#### Assigned task
Pull out of the data below the stretch of lines bounded by the one containing "For every named" and the one containing "Garanti Şartları (117, 2189)", both bounds included, unchanged.

(Saved data entries)
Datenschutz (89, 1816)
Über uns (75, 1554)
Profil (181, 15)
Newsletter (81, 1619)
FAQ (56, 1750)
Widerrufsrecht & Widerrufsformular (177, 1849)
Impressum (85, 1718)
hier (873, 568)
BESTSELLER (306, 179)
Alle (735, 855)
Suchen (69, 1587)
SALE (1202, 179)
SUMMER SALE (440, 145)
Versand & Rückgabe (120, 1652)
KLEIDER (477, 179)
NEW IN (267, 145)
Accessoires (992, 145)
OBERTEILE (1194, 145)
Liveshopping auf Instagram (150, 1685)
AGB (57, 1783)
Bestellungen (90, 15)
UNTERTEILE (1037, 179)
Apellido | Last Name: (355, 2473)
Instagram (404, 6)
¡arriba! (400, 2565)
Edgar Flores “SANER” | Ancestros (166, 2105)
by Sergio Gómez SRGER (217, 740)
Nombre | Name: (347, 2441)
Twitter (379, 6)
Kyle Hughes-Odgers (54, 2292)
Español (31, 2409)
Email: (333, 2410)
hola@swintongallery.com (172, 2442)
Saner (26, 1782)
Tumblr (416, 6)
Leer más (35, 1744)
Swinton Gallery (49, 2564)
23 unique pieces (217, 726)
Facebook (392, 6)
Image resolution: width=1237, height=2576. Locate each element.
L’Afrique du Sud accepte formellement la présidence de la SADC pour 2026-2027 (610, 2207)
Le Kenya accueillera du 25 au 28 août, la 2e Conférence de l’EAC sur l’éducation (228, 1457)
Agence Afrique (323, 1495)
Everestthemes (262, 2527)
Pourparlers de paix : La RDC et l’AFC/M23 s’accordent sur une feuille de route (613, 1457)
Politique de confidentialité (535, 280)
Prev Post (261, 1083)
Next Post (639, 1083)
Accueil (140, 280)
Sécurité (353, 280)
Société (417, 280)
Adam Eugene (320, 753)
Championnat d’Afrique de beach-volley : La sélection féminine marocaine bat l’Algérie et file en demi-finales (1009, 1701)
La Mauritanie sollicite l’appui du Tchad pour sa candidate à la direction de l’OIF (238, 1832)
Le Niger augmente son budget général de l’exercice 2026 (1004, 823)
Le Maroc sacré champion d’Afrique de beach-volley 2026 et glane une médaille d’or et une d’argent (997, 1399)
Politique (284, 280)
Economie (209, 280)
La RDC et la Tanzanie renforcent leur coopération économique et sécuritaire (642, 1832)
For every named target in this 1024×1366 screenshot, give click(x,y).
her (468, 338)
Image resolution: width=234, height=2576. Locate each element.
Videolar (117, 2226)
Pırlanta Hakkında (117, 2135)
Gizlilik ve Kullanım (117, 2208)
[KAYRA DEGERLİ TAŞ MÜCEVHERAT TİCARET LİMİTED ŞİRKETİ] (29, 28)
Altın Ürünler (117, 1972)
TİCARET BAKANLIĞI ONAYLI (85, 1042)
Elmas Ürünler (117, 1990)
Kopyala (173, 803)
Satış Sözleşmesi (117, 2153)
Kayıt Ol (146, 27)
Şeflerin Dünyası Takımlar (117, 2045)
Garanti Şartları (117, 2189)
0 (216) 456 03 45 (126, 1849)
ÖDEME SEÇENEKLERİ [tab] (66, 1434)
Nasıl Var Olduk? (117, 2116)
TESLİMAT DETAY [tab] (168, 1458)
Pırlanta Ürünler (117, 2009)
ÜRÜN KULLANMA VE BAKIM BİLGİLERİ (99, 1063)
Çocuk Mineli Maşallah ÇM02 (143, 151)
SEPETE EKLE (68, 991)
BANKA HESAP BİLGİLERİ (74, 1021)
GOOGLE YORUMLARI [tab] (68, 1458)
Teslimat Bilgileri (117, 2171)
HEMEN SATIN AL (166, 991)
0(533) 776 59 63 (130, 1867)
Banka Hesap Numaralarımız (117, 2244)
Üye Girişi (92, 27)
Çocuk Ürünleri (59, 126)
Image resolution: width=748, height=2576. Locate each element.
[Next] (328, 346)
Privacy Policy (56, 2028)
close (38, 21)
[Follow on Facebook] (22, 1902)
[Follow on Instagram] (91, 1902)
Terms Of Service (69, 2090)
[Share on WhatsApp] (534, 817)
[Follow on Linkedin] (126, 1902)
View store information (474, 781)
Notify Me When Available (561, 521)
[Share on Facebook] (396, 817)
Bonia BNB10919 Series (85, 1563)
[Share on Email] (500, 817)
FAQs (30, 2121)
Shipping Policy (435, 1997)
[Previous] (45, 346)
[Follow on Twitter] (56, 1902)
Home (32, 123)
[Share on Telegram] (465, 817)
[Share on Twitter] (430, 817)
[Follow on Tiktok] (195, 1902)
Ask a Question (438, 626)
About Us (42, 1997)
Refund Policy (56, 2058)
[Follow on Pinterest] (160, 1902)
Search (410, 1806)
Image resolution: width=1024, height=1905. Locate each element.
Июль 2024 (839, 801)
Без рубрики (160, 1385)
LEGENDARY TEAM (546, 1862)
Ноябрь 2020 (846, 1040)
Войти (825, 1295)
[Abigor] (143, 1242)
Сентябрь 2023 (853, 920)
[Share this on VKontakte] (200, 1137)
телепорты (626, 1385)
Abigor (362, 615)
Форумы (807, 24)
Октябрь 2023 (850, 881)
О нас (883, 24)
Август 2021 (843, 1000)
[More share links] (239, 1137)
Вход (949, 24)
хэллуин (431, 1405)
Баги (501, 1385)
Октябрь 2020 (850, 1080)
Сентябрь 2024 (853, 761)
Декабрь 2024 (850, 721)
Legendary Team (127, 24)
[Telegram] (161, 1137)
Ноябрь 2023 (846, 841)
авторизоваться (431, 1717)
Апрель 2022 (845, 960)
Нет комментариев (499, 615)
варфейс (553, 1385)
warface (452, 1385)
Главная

#### Written answer
For every named target in this 1024×1366 screenshot, give click(x,y).
her (468, 338)
Image resolution: width=234, height=2576. Locate each element.
Videolar (117, 2226)
Pırlanta Hakkında (117, 2135)
Gizlilik ve Kullanım (117, 2208)
[KAYRA DEGERLİ TAŞ MÜCEVHERAT TİCARET LİMİTED ŞİRKETİ] (29, 28)
Altın Ürünler (117, 1972)
TİCARET BAKANLIĞI ONAYLI (85, 1042)
Elmas Ürünler (117, 1990)
Kopyala (173, 803)
Satış Sözleşmesi (117, 2153)
Kayıt Ol (146, 27)
Şeflerin Dünyası Takımlar (117, 2045)
Garanti Şartları (117, 2189)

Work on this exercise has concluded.